Office diet is a popular weight loss plan for employees. Here are several interesting proposals for meals, and some tips and tricks.
As much as you rush to work, do not miss breakfast. The first installment may be lightweight, but also energy-rich, to have enough power for the day.
– Mix 50 g raisins, half a sliced pear (or other fruit), 2 tablespoons oatmeal and pour 75 g low-fat yogurt
– One piece of dark bread, light dietary margarine, over that place the slice of ham and grated carrot
– Mix the kiwi, half a banana, a little lemon juice and pour a spoon of honey
– One grated apple mixed with 4 tablespoons of cornflakes and pour half a cup of milk
PROPOSALS FOR DINNER
Spaghetti with meat
Heat a tablespoon of olive oil and saute 100 g of ground beef. Add half an onion, half a red pepper, 50 g celery, salt and pepper. Make the sauce from yoghurt and garlic cloves and mix with cooked spaghetti.
Salted chicken breasts, one red, one yellow pepper and a small onion finely chopped. Fry all in olive oil.
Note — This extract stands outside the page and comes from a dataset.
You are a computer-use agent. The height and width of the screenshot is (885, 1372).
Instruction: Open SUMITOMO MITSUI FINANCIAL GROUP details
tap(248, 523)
Avoid: Cream soup, salad with mayonnaise, fried sausages, French fries, potato croquettes.
AT THE LUNCH BREAK IN A RESTAURANT
Eat clear soup with vegetables, boiled vegetables, fresh salad with a dressing of vinegar and oil, meat, rice or pasta with vegetables, mozzarella with tomatoes, salad, seafood, grilled fish.
- When you come to work, fill a 2 liters bottle with water and drink it during the working hours. If you leave a job post, be sure to bring water with you.
- No matter if your colleagues at lunchtime will order a large pizza, be resolute and order something from the above diet menu.
- If you get hungry, do not give up on a diet. You can always run to the store and buy the bag of muesli, fruit and yogurt.